Source data
************
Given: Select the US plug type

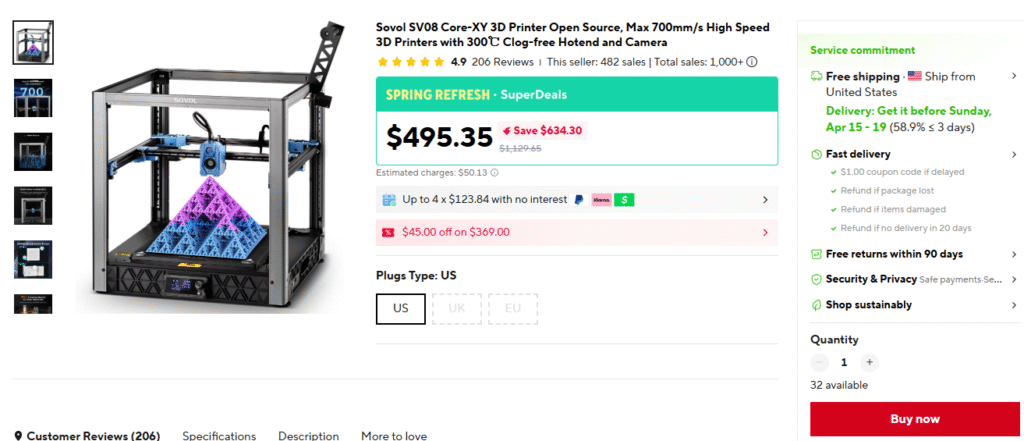Looking at the screenshot, I should point(401,308).
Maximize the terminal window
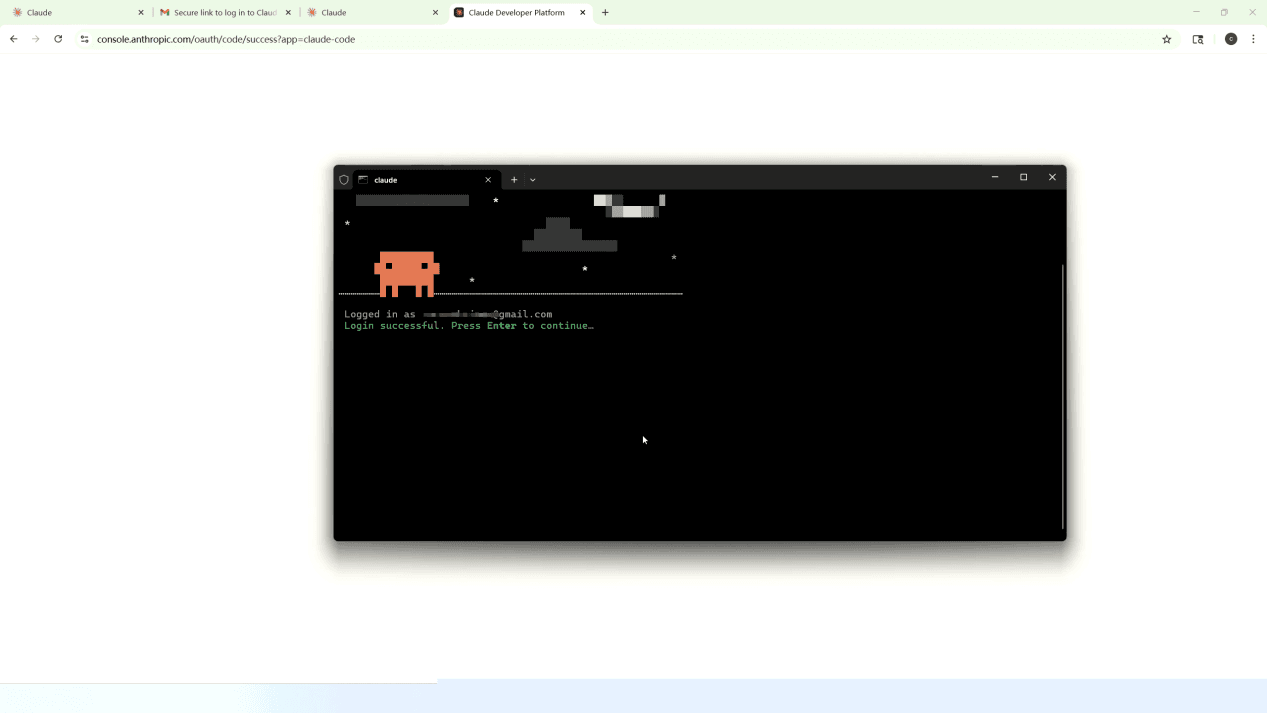The width and height of the screenshot is (1267, 713). (1023, 177)
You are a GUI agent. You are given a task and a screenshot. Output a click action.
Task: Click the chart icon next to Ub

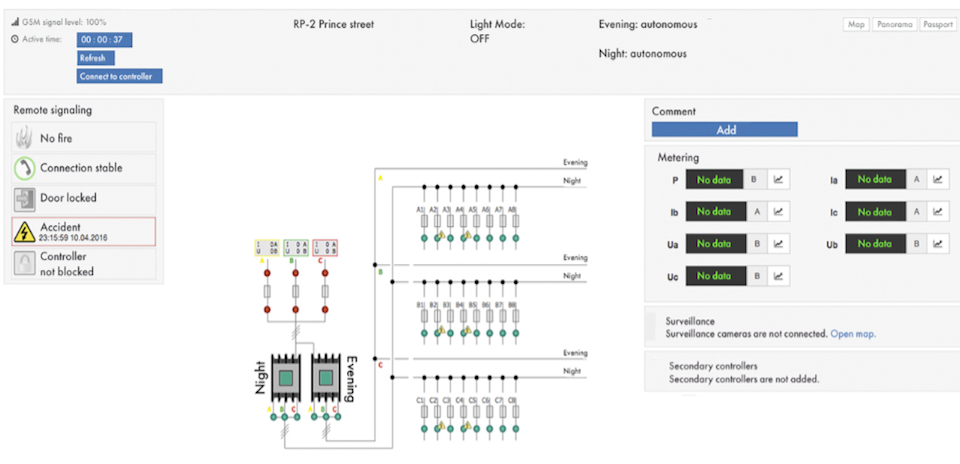937,244
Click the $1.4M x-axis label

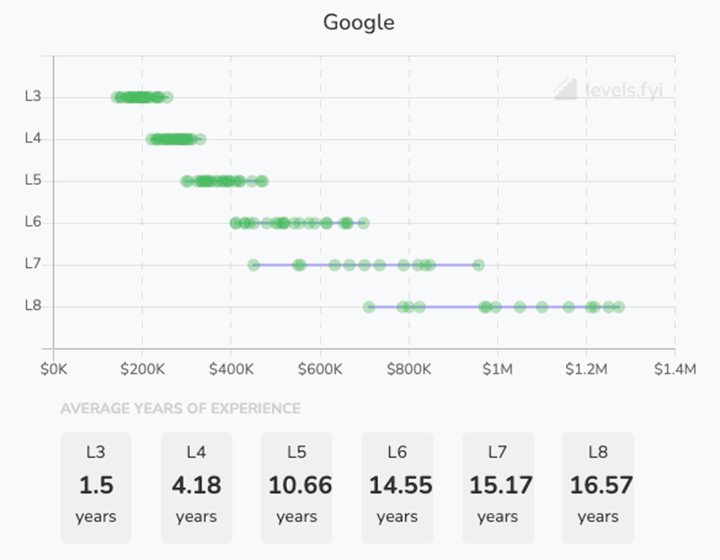click(675, 369)
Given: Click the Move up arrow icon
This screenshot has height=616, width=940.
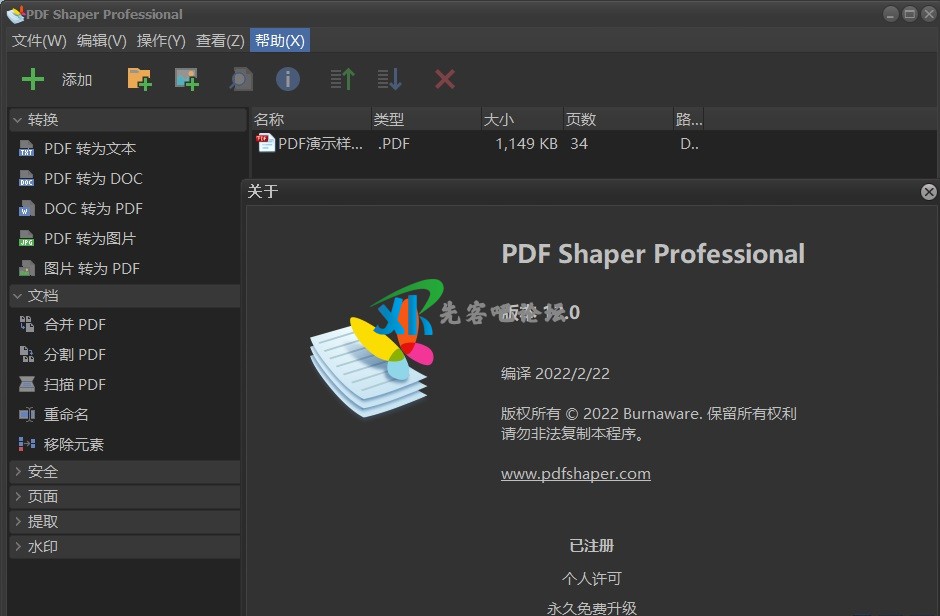Looking at the screenshot, I should (342, 79).
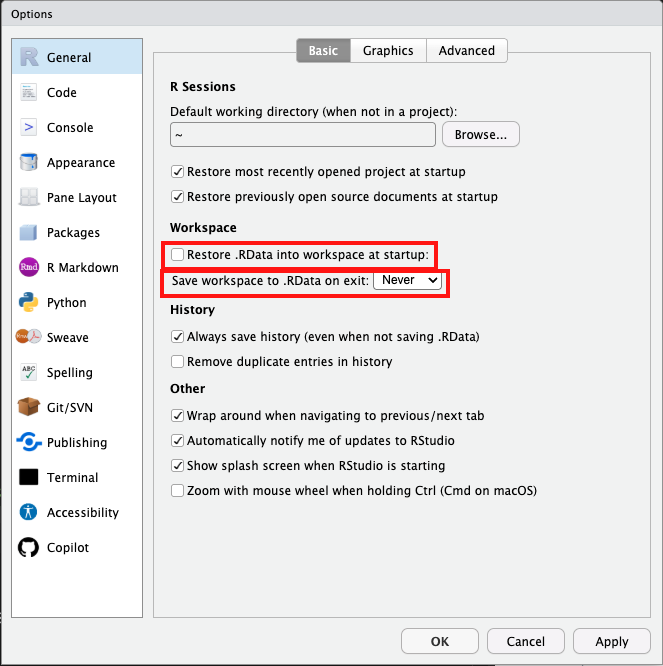Open the Packages box icon

pos(29,233)
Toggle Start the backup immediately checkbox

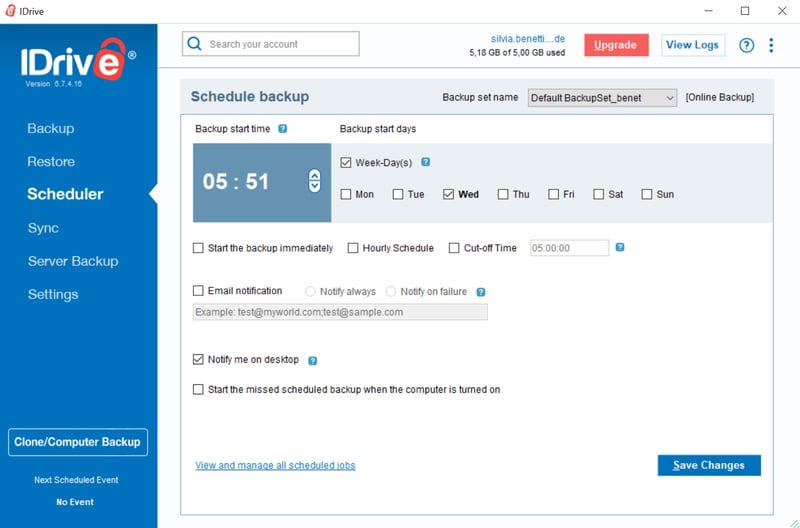[x=198, y=248]
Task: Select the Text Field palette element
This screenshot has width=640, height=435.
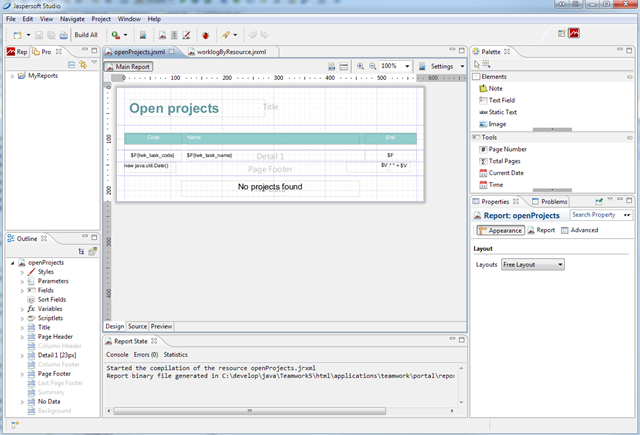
************
Work item
Restate word for word the lines that begin at the one containing "Given: Click the Move up arrow icon" and end with the final line of the records. Pictures stay out.

Response to this task
Given: Click the Move up arrow icon
This screenshot has height=616, width=940.
Looking at the screenshot, I should (342, 79).
Open the Packages box icon

pos(29,233)
Toggle Start the backup immediately checkbox

[x=198, y=248]
Task: Select the Text Field palette element
This screenshot has width=640, height=435.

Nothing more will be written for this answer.